Production ML, as a field, has matured. It’s increasingly common for companies to have at least one model in production. As more teams deploy models, the conversation around tooling has shifted from “What gets the job done?” to “What does it take to deploy a model at production scale?”
This project is a boilerplate codebase to train / serve / publish
Pytorch Model using AWS Sagemaker.
We aim at simplifying MLOps worflow by providing a template for production ready development, allowing ML engineer to focus uniquely on their models and datasets.
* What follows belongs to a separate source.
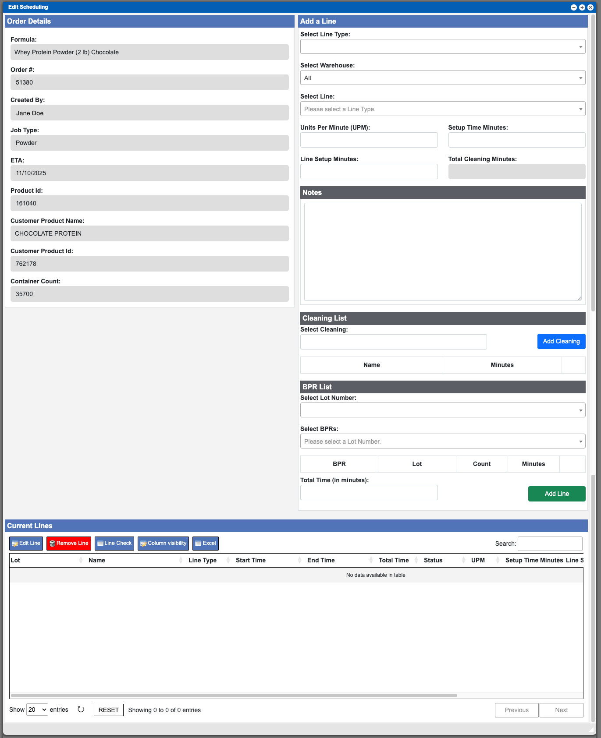601x738 pixels.
Task: Maximize the Edit Scheduling dialog
Action: coord(582,7)
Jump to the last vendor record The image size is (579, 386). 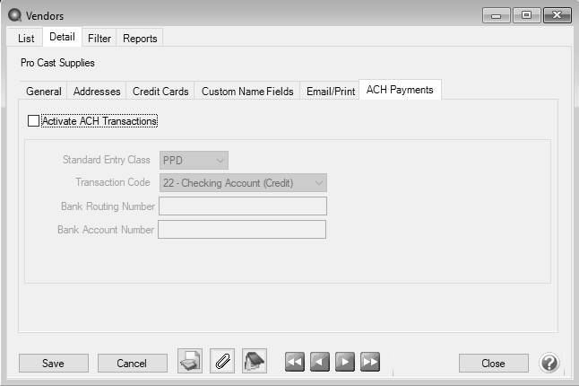370,363
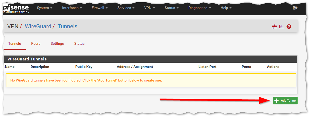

We rely on Hydra for elegantly configuring our application and Pytorch Lightning, a lightweight PyTorch wrapper for ML researchers to scale their experiments with less boilerplate.
This project implements a 1-layer MLP on iris dataset as a baby demo.
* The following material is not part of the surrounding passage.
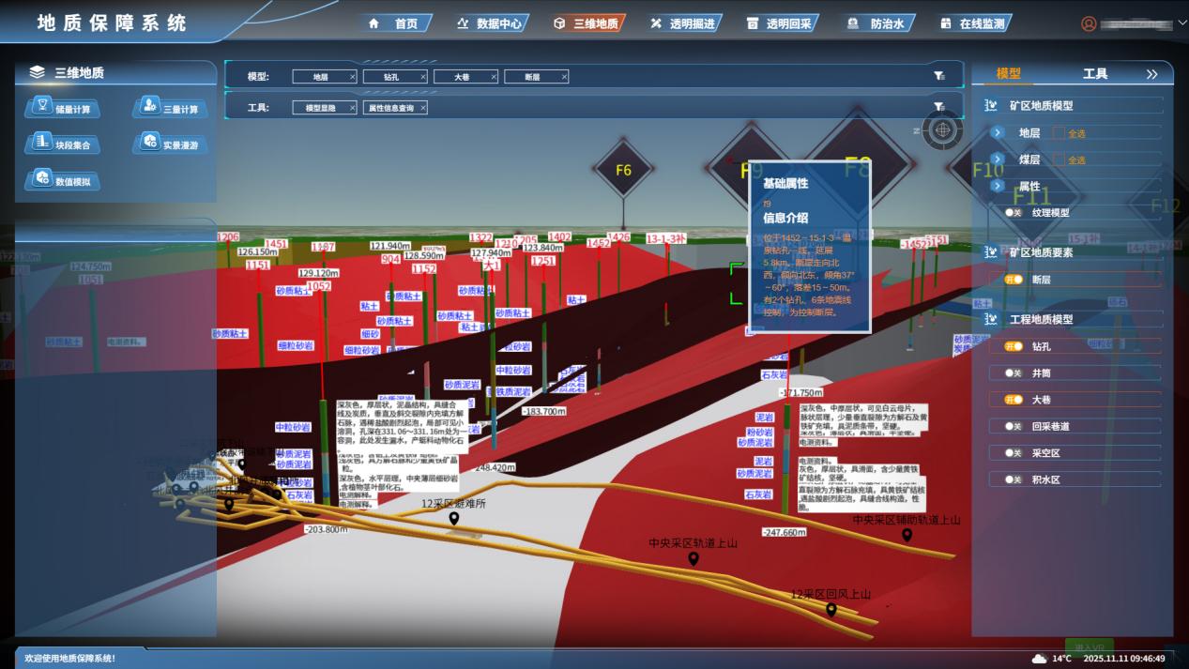Image resolution: width=1189 pixels, height=669 pixels.
Task: Click the user avatar icon
Action: point(1089,24)
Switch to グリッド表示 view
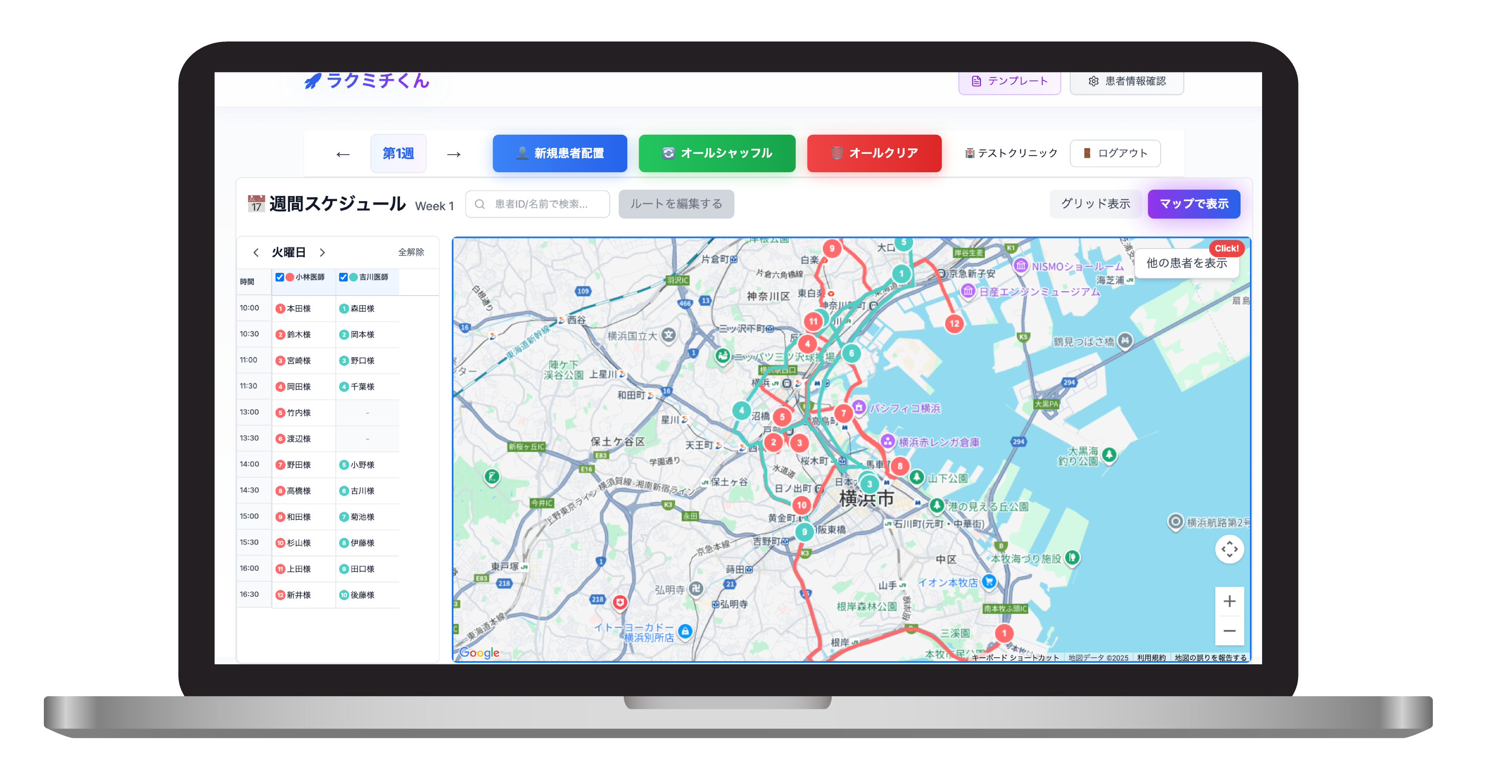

sh build_local_env.sh 3.7.8 # It will create a local env to ease local dev
sh build_and_push.sh {IMAGE_NAME} {MODEL} {DATASET}
# It will build the folder container and push the image to AWS Elastic Container Registry (ECR)
## Training
Used to make quick dev.
source .venv/bin/activate
python src/train model={MODEL} dataset={DATASET}
or within docker image
Used to make sure the docker image is correcly working
sh local_test/train_local.sh ${IMAGE_NAME} ${ARGS_1} ${ARGS_2} ${ARGS_3} ...
## Local Serving
Terminal 1
In:
sh build_and_push.sh {IMAGE_NAME} {MODEL} {DATASET}.
cd local_test
sh serve_local.sh {IMAGE_NAME}
Out:
Starting the inference server with 4 workers.
[2020-08-19 11:41:31 +0000] [9] [INFO] Starting gunicorn 20.0.4
[2020-08-19 11:41:31 +0000] [9] [INFO] Listening at: unix:/tmp/gunicorn.sock (9)
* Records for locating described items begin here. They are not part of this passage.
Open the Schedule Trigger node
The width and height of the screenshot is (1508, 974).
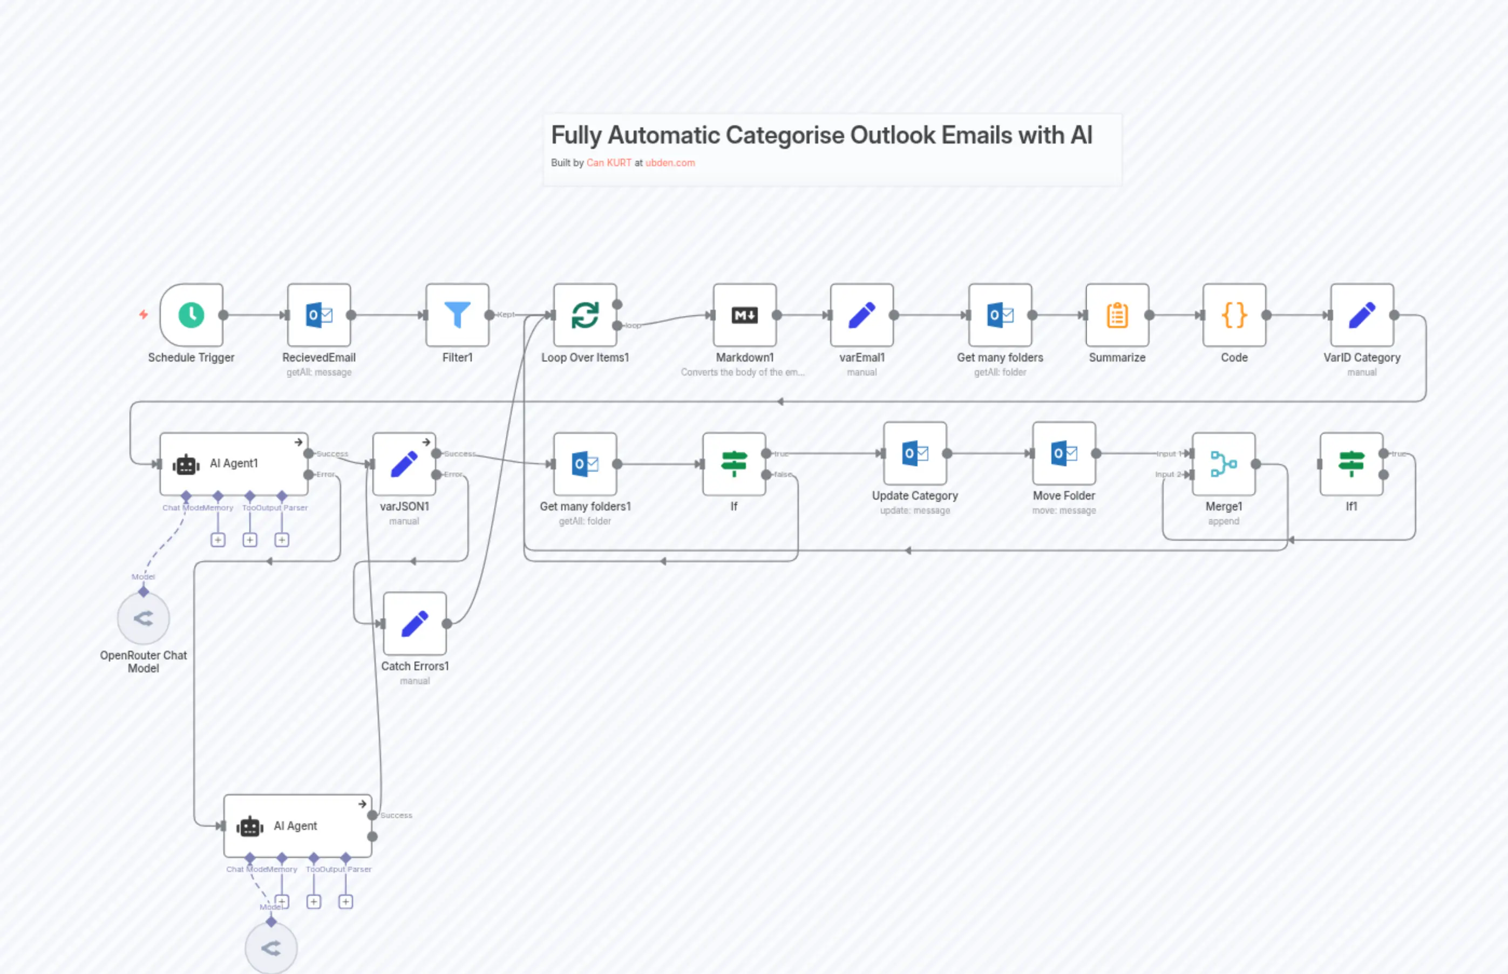coord(191,314)
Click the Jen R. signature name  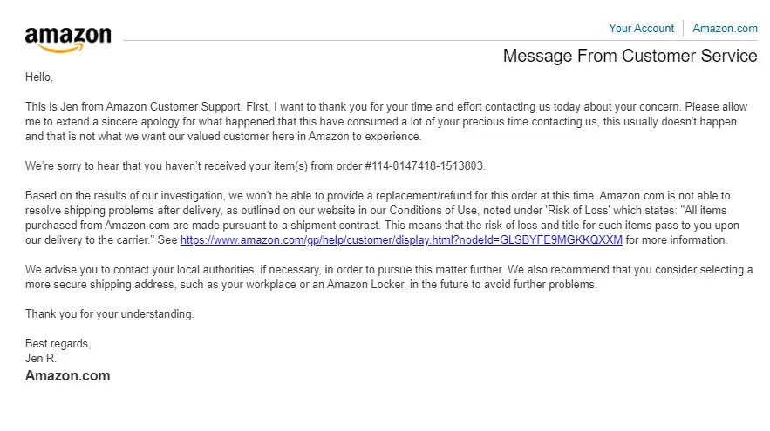tap(42, 358)
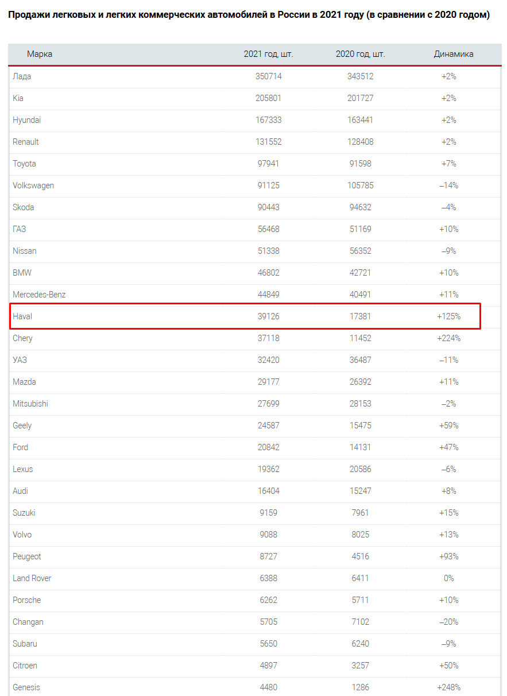Screen dimensions: 507x696
Task: Click Haval's +125% dynamics value
Action: [x=449, y=316]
[2020-08-19 11:41:31 +0000] [9] [INFO] Using worker: gevent
[2020-08-19 11:41:31 +0000] [13] [INFO] Booting worker with pid: 13
[2020-08-19 11:41:31 +0000] [14] [INFO] Booting worker with pid: 14
[2020-08-19 11:41:31 +0000] [15] [INFO] Booting worker with pid: 15
[2020-08-19 11:41:31 +0000] [16] [INFO] Booting worker with pid: 16
Terminal 2
In:
cd local_test
sh predict.sh {SAMPLE_DATA} # Currently support only 'text/csv'
Train on AWS: Run workflow.ipynb notebook
jupyter lab